Agora, corta-se a renda básica. Na ponta das famílias, haverá fome e ranger de dentes. Na ponta das empresas, impossibilidade de repassar os custos. E não haverá redução de preços porque os produtores de insumos têm o mercado externo escancarado para desovar seus produtos. Simples assim.
Problema – economia em estagflação, tragédia social, distúrbios sociais à vista.
Estratégia – manter a Lei do Teto a ferro e fogo, para garantir a credibilidade da política fiscal.
Resultado esperado – com a garantia da intocabilidade da Lei do Teto esperar – assim como Levy – que o investimento privado brote de novo, mesmo sem mercado interno para consumir.
Resultado real – multinacionais abandonando o país, por falta de confiança na recuperação do mercado. Medidas fiscais prejudicando o combate à pandemia. Ampliação da fome, desemprego, distúrbios sociais e queda no apoio a Bolsonaro, podendo abrir espaço para um novo processo de impeachment.

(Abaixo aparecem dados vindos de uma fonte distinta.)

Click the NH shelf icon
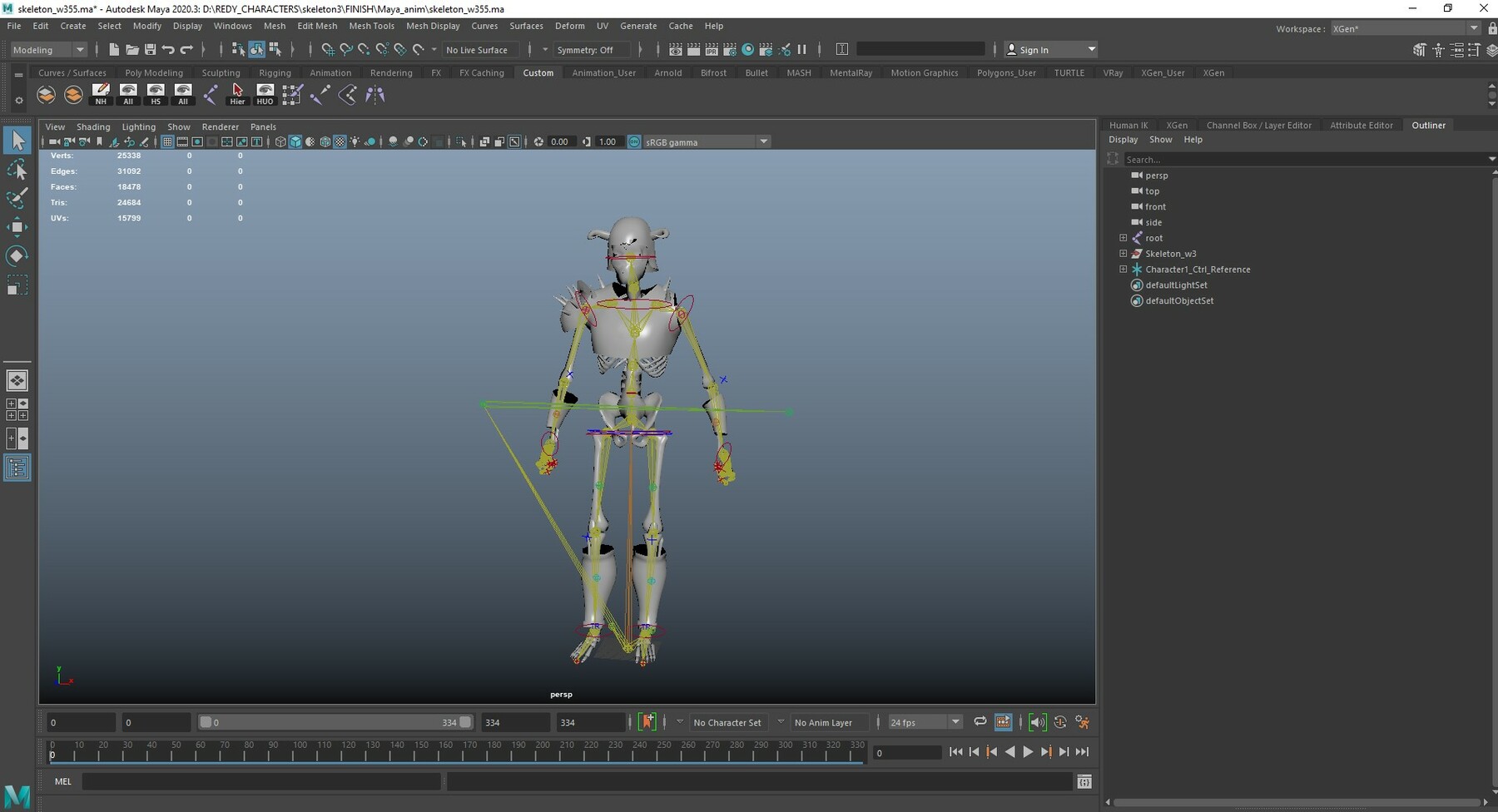 coord(101,94)
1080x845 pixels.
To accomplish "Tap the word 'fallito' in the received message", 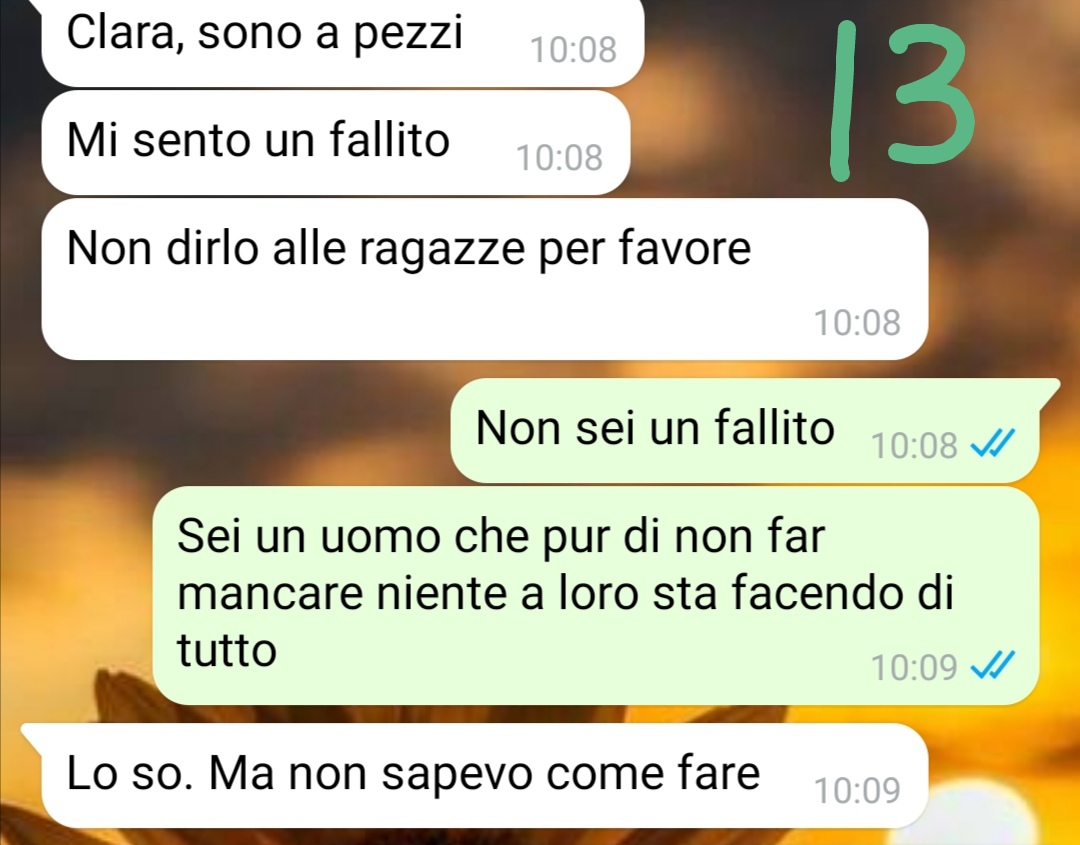I will [389, 140].
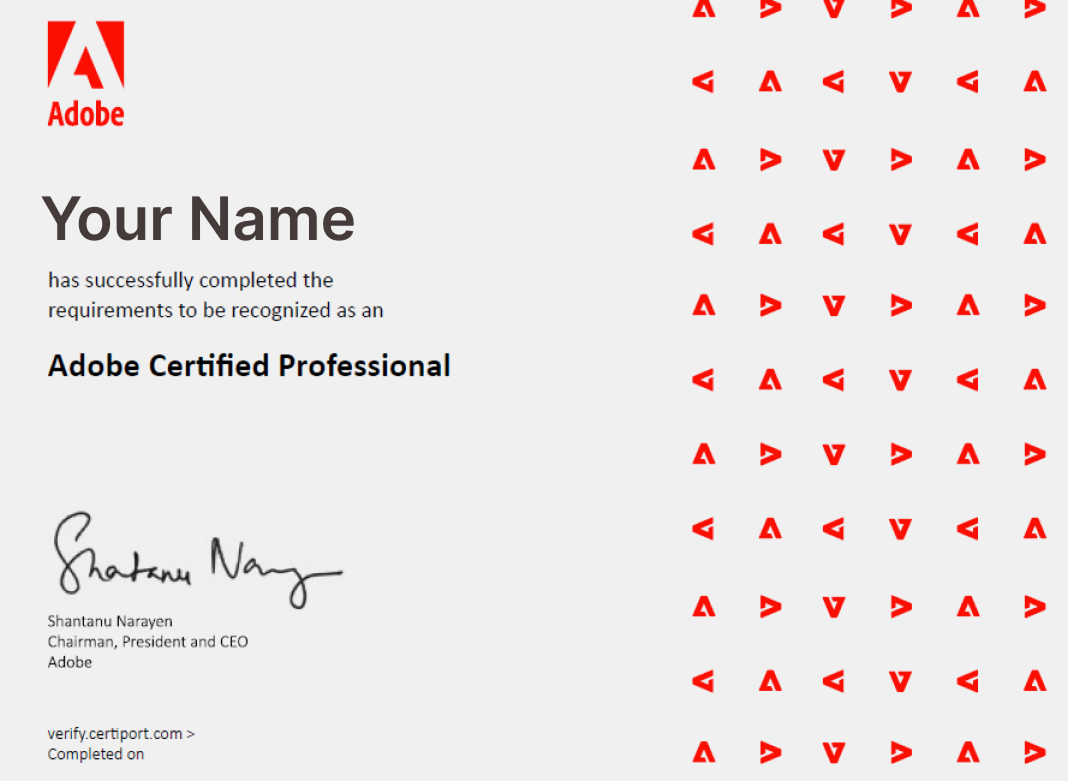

Antes do desastre, cada menção a Paulo Guedes na mídia vinha acompanhada da menção à “brilhante equipe econômica”.
O impeachment e o novo iluminismo
Nem se pense que a alta incidência de ignorância líquida seja prerrogativa dos economistas do mercado. Todo o liberalismo de araque desses tempos modernos, que nada tem a ver com o liberalismo consistente de Roberto Campos (Ministro) e Octávio Gouvea Bulhões, se fundou nessas crendices de manual de economia, no abandono total da análise das circunstâncias, da identificação dos problemas reais da economia.
O mesmo ocorreu com os profetas do Novo Iluminismo. Mas isto será tema para um próximo artigo.